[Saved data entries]
+ + + + +
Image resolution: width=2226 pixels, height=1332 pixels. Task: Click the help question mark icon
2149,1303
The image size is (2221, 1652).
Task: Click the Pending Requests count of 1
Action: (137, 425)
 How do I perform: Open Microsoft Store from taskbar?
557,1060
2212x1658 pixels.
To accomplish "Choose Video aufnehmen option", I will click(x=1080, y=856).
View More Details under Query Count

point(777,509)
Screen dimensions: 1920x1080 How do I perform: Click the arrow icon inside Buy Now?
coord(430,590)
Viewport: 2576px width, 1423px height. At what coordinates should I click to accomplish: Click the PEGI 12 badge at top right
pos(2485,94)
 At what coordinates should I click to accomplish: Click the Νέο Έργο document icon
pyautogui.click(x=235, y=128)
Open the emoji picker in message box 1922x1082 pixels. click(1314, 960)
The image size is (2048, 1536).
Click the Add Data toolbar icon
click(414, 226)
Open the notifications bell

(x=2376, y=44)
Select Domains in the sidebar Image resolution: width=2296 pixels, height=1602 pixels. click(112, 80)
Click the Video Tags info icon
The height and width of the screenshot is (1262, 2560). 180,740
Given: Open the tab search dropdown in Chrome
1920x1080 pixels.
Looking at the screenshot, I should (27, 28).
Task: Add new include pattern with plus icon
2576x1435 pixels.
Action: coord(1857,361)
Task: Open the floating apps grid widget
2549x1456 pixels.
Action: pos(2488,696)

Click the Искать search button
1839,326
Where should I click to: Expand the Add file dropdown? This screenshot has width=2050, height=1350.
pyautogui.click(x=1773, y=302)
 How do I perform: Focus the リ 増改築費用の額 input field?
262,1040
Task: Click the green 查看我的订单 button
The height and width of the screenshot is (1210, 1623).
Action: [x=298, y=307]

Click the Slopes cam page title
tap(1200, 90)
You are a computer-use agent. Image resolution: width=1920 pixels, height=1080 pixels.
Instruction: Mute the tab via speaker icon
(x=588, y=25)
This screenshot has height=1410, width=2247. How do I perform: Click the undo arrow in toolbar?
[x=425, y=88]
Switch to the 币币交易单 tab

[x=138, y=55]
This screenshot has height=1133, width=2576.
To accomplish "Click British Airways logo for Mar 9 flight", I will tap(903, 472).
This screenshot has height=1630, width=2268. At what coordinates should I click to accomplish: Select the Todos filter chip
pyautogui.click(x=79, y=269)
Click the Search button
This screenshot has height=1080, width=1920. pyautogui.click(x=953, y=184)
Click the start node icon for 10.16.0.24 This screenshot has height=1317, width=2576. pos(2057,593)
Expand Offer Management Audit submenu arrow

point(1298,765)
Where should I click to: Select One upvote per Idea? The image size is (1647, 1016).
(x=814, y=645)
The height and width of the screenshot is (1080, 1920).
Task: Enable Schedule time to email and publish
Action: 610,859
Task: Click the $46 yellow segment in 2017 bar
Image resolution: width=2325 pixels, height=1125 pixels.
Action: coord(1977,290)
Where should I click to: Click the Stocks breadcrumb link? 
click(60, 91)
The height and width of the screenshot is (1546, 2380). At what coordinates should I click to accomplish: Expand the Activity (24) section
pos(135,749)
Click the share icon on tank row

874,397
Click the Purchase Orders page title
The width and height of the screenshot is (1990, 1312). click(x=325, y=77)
+ + + + +
> TASK DETAILS: Give back every line of the data exactly.

> EXERCISE SOLUTION:
Image resolution: width=2226 pixels, height=1332 pixels. Task: Click the help question mark icon
2149,1303
The image size is (2221, 1652).
Task: Click the Pending Requests count of 1
Action: (137, 425)
 How do I perform: Open Microsoft Store from taskbar?
557,1060
2212x1658 pixels.
To accomplish "Choose Video aufnehmen option", I will click(x=1080, y=856).
View More Details under Query Count

point(777,509)
Screen dimensions: 1920x1080 How do I perform: Click the arrow icon inside Buy Now?
coord(430,590)
Viewport: 2576px width, 1423px height. At what coordinates should I click to accomplish: Click the PEGI 12 badge at top right
pos(2485,94)
 At what coordinates should I click to accomplish: Click the Νέο Έργο document icon
pyautogui.click(x=235, y=128)
Open the emoji picker in message box 1922x1082 pixels. click(1314, 960)
The image size is (2048, 1536).
Click the Add Data toolbar icon
click(414, 226)
Open the notifications bell

(x=2376, y=44)
Select Domains in the sidebar Image resolution: width=2296 pixels, height=1602 pixels. click(112, 80)
Click the Video Tags info icon
The height and width of the screenshot is (1262, 2560). 180,740
Given: Open the tab search dropdown in Chrome
1920x1080 pixels.
Looking at the screenshot, I should (27, 28).
Task: Add new include pattern with plus icon
2576x1435 pixels.
Action: coord(1857,361)
Task: Open the floating apps grid widget
2549x1456 pixels.
Action: pos(2488,696)

Click the Искать search button
1839,326
Where should I click to: Expand the Add file dropdown? This screenshot has width=2050, height=1350.
pyautogui.click(x=1773, y=302)
 How do I perform: Focus the リ 増改築費用の額 input field?
262,1040
Task: Click the green 查看我的订单 button
The height and width of the screenshot is (1210, 1623).
Action: [x=298, y=307]

Click the Slopes cam page title
tap(1200, 90)
You are a computer-use agent. Image resolution: width=1920 pixels, height=1080 pixels.
Instruction: Mute the tab via speaker icon
(x=588, y=25)
This screenshot has height=1410, width=2247. How do I perform: Click the undo arrow in toolbar?
[x=425, y=88]
Switch to the 币币交易单 tab

[x=138, y=55]
This screenshot has height=1133, width=2576.
To accomplish "Click British Airways logo for Mar 9 flight", I will tap(903, 472).
This screenshot has height=1630, width=2268. At what coordinates should I click to accomplish: Select the Todos filter chip
pyautogui.click(x=79, y=269)
Click the Search button
This screenshot has height=1080, width=1920. pyautogui.click(x=953, y=184)
Click the start node icon for 10.16.0.24 This screenshot has height=1317, width=2576. pos(2057,593)
Expand Offer Management Audit submenu arrow

point(1298,765)
Where should I click to: Select One upvote per Idea? The image size is (1647, 1016).
(x=814, y=645)
The height and width of the screenshot is (1080, 1920).
Task: Enable Schedule time to email and publish
Action: 610,859
Task: Click the $46 yellow segment in 2017 bar
Image resolution: width=2325 pixels, height=1125 pixels.
Action: coord(1977,290)
Where should I click to: Click the Stocks breadcrumb link? 
click(60, 91)
The height and width of the screenshot is (1546, 2380). At what coordinates should I click to accomplish: Expand the Activity (24) section
pos(135,749)
Click the share icon on tank row

874,397
Click the Purchase Orders page title
The width and height of the screenshot is (1990, 1312). click(x=325, y=77)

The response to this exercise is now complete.